Ebenso unterhaltsam wie spannend verknüpft Erika Mayr ihren persönlichen Weg zu den Bienen mit anschaulich-sinnenfrohem Fachwissen über Bienen und Imkerei. Wissenswabe fügt sich an Wissenswabe, und wir erlesen den Lebenszyklus der Biene, die Feinheiten ihrer Kommunikationstanzkunst, die beträchtliche Bestäubungsleistung (40 000 Blütenpflanzen sind auf Bienenbestäubung angewiesen), den Nektarertrag und die faszinierenden Einzelheiten der Wachsherstellung, Bienensterben, Bienenrettung, Bienenpflege sowie Theorie, Praxis und Geschichte des Imkerns – hinzu kommen Betrachtungen zu Land- und Stadtleben, Landwirtschaft, Naturschutz, Nachhaltigkeit und lokalen Formen des Wirtschaftens.

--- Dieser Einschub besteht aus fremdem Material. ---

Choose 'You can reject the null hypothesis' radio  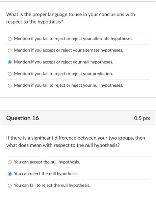[x=10, y=174]
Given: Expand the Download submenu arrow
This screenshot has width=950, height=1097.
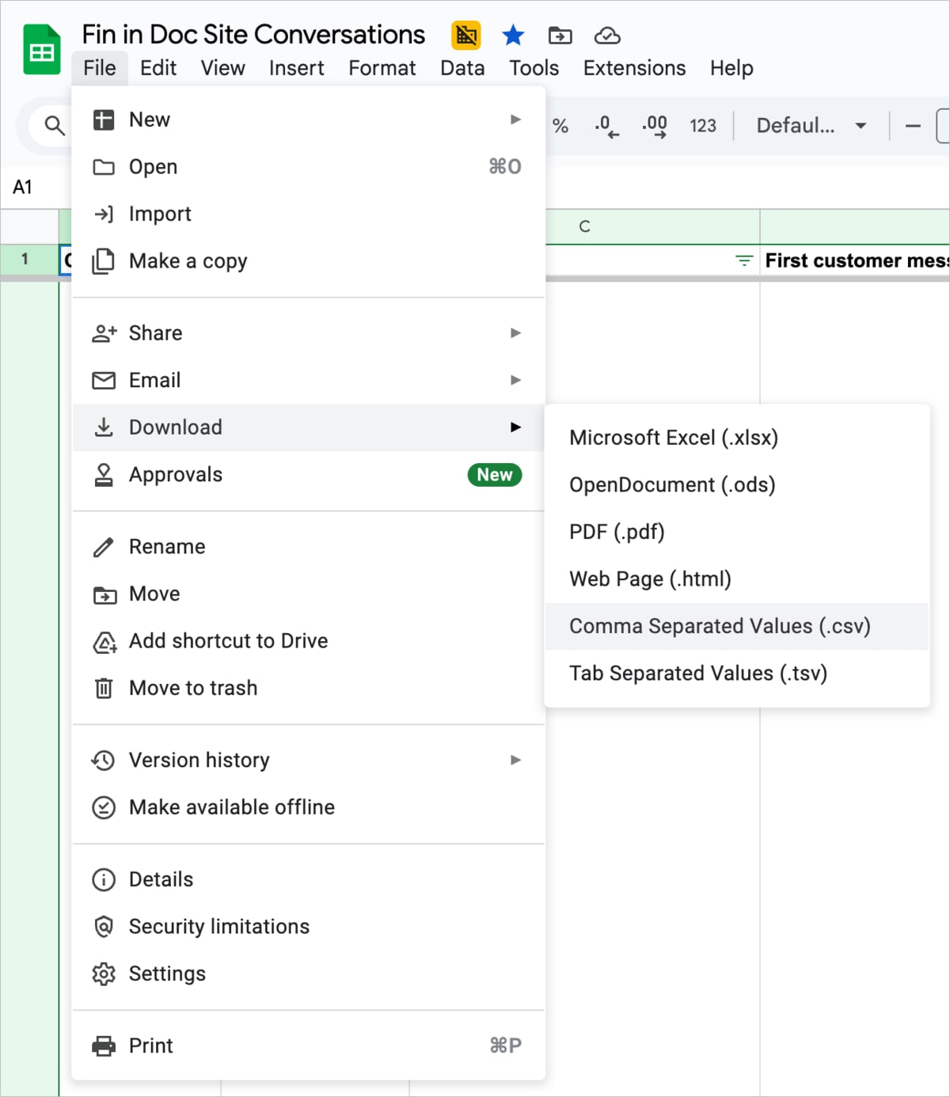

Zum Bienensterben formuliert die Autorin einen Gedanken, dessen Fehlen mich bei den Auseinandersetzungen zu diesem Thema schon lange gewundert hat. Der Mensch nimmt den Bienen den Wintervorrat an Honig und ersetzt ihn durch Sirup. Wir wissen, welche krankhaften Folgen der Verzehr von Industriezucker für Menschen hat; da ist es naheliegend, die Schwächung der Bienenvölker auch im Zusammenhang mit der Sirupfütterung zu sehen. Sehr wahrscheinlich wäre es für die Gesundheit und die natürliche Abwehrkraft der Bienen besser, ihnen für den Winter mehr von ihrem eigenen Honig zu überlassen.
Das urbane Imkern funktioniert, weil Städte inzwischen oft über eine größere Biodi-versität verfügen als das Land. Anstelle großflächiger Monokulturen mit regelmäßiger Giftdusche und einem zeitlich begrenzten Blütenangebot findet man in Städten kleinteilige Strukturen und eine Vielzahl unterschiedlicher Pflanzen. Es wäre gut, wenn die Bedürfnisse von Bestäuberinsekten bezüglich blühender Bäume, Sträucher und Wildblumenoasen vermehrt in die städtische Grünflächenplanung und -Gestaltung einflössen – am besten im Austausch mit örtlichen Imkern.
In der Berliner Innenstadt gibt es dank der Empfehlung des Gärtners und Imkers Karl Förster viele Trachtbäume, „die in ihrer Blütezeit alle nahtlos aufeinander folgen: Kastanie, Ahorn, Robinie und Linde.“ (Seite 163)
Mit ansteckender Begeisterung beschreibt Erika Mayr das Leben und Wirken sowie die lebenswichtige Bedeutung der Bienen und die handwerklichen Tätigkeiten und die kontemplativen, naturverbundenen Freuden des Imkerns. So vertieft sie die Hochachtung vor Bienen und die Wertschätzung für das Imkerhandwerk. Dieses Buch kann ganz gewiß Leser auf den honigsüßen Geschmack des Imkerns bringen.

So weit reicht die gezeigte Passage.